Your goal
Return only the lines from the top of the material through the line marked by "Switch to the Allgemein tab", unaltered.

#### Extracted records

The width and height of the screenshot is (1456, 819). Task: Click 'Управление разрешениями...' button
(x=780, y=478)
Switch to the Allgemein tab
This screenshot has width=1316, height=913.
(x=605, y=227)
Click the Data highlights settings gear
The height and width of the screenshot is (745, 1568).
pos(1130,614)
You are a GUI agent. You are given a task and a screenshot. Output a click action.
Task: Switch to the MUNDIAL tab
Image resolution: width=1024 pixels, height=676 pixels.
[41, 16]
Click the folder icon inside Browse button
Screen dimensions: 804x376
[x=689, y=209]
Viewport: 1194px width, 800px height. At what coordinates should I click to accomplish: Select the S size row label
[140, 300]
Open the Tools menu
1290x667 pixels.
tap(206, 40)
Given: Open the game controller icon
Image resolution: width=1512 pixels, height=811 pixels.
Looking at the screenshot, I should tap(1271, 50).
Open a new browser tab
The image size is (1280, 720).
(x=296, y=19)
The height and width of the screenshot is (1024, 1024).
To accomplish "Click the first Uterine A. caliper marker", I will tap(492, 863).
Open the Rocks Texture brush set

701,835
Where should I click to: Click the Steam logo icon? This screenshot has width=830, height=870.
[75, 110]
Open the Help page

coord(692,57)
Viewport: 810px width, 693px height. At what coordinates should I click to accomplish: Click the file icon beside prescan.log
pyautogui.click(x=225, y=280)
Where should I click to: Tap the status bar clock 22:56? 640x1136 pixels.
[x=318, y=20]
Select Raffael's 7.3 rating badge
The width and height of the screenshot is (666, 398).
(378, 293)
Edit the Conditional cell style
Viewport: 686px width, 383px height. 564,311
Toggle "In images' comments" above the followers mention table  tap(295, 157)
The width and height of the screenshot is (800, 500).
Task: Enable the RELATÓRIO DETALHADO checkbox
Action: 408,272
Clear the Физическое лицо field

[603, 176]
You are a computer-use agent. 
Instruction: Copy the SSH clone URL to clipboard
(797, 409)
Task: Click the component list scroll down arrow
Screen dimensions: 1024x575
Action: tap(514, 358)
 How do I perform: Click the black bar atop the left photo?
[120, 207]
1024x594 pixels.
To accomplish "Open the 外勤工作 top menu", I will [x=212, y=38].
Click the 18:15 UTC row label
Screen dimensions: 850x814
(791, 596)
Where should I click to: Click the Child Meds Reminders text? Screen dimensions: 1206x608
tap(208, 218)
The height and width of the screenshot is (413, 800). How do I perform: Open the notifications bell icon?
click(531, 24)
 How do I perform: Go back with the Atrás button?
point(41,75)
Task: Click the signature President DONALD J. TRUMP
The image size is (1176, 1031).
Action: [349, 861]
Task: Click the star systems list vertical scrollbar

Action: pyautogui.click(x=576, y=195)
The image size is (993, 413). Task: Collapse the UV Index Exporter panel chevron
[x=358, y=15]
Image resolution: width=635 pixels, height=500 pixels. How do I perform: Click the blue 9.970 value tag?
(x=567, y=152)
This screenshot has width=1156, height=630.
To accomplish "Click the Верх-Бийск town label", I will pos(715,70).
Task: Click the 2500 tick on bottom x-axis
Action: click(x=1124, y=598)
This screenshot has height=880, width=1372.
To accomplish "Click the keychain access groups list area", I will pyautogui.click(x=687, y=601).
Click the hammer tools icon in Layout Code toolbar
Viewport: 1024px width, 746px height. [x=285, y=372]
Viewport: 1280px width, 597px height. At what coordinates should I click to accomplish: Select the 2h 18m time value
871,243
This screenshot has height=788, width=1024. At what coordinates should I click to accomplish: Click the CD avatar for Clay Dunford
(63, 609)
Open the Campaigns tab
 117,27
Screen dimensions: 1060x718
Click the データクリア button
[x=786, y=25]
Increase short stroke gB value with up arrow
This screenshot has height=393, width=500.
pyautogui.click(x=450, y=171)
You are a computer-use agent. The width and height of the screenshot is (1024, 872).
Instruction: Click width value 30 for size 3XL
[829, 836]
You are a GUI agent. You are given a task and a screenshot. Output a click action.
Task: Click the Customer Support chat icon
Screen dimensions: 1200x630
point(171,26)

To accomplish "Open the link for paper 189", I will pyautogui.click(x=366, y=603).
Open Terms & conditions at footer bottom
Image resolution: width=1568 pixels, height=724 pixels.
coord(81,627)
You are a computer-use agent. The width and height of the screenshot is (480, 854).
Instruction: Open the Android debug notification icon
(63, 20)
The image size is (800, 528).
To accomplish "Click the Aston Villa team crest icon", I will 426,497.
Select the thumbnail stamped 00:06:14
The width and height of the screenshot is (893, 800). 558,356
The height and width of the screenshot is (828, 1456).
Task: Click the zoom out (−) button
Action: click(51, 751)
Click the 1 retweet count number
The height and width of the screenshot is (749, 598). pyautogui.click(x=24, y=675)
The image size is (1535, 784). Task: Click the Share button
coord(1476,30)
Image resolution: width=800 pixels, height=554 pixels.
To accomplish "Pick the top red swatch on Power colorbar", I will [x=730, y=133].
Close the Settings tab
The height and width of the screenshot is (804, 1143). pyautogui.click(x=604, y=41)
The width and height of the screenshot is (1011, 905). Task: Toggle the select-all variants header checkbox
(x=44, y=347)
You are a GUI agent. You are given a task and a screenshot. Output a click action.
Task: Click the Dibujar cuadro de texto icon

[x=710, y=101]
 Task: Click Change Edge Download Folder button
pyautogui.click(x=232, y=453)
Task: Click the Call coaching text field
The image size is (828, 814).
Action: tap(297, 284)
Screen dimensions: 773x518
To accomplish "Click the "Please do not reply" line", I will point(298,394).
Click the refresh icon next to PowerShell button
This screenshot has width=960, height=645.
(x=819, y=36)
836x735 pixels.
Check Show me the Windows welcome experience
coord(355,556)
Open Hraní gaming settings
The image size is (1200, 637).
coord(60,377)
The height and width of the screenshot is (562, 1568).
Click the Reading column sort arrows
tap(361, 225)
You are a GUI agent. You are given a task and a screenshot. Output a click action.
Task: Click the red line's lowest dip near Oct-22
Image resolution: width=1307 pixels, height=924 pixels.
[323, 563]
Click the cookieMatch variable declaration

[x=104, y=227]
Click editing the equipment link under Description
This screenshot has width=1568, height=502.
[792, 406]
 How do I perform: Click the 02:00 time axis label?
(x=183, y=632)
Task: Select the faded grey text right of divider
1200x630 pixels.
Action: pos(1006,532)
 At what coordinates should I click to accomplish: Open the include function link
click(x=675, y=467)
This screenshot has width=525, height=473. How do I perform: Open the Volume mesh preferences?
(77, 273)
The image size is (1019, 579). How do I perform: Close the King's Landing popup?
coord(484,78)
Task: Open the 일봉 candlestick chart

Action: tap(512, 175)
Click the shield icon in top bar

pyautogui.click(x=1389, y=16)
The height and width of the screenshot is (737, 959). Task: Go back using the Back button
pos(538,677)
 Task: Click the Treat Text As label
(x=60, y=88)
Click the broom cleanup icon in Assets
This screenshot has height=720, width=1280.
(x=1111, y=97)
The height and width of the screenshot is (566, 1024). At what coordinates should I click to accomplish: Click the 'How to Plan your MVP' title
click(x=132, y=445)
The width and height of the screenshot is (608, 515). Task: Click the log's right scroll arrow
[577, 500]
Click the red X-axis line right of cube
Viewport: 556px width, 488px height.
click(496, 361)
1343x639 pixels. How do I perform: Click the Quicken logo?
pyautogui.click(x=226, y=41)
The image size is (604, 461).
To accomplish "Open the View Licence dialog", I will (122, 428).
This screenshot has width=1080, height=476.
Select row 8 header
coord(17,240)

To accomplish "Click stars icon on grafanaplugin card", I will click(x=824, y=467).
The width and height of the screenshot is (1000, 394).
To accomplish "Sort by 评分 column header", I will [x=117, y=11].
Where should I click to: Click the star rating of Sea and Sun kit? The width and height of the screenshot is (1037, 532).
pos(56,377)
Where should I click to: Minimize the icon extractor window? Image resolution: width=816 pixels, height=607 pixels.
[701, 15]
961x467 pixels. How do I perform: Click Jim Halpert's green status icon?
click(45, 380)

########

Answer to the problem
The width and height of the screenshot is (1456, 819). Task: Click 'Управление разрешениями...' button
(x=780, y=478)
Switch to the Allgemein tab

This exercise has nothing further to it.